Explaining the trend on reactivity of the halogens

Halogens become less reactive as you go down the group this is because going down the group there are more shells and the outer shell gets further away from the nucleus. The electron gained will join the outer shell, as this get further from the nucleus the electrostatic attraction between the incoming electron and the nucleus decreases. Furthermore, as the number of shells increases, the amount of shielding also increases.

This can be seen in the electron configurations below:

An incoming electron will much further away from the nucleus and there are 4 inner shells shielding the outer electrons in iodine

8.4 – Group 0, The Noble Gases

The noble gases are a family of inert gases found in group 0 of the periodic table. They are very unreactive because they all have full valence shells and hence have a valency of 0.

The atoms hold onto their electrons too tightly to form covalent bonds or +ve ions. They don’t gain electrons to form –ve ions because the electrons would have to go into the next shell but as this is further away from the nucleus the nuclear attraction would be insufficient.

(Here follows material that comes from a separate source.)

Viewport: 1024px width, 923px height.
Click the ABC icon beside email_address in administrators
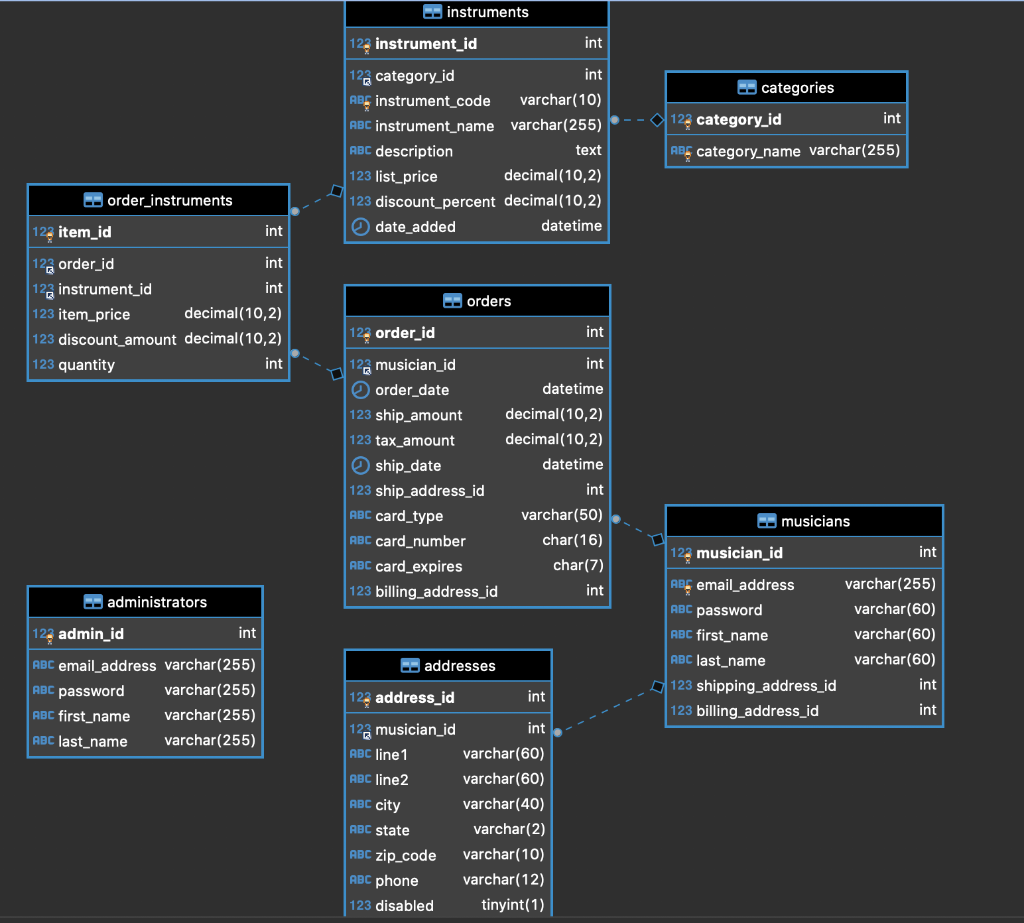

  1. A group is a vertical column in the periodic table. Hydrogen is special and is often put on its own.

  2. Valence electrons are outermost electrons

  3. Valency can be simply thought of as the number of hydrogen atoms an element can combine with assuming all bonding is covalent (this a simplification)

  4. A period is a horizontal row in the periodic table

  5. Inner shells of electrons repel the outer electrons (reducing the effective nuclear charge i.e. the net positive charge that the outer electron is exposed to), this effect is called shielding or screening

  6. mpt = melting point; bpt = boiling point

  7. rtp = room temperature and pressure

  8. At low concentration this may appear as colourless

  9. Bromine produces a red/brown vapour

  10. Iodine produces a violet vapour when heated

  11. Iodine has a very low solubility so you may also see a dark grey precipitate of iodine

  12. This experiment can also be done by bubbling chlorine gas through the potassium bromide solution

  13. Halogens are not very soluble in water but are more soluble in an organic solvent called cyclohexane which is often added and shaken with the mixture. Cyclohexane and water are immiscible so two layers form with most of the halogen dissolved in the cyclohexane layer. As cyclohexane is less dense than water it will be the top layer. The colours of the halogen solutions when dissolved in cyclohexane are: Chlorine gives a colourless solution, Bromine gives an orange solution and Iodine gives a violet solution.

  14. A redox reaction is a reaction in which both oxidation and reduction occur

  15. The noble gases are so unreactive it was once thought that they didn’t react with anything, hence they were called inert. It was discovered in the 1960s that under certain conditions they could be made to react and so they are now referred to as the noble gases.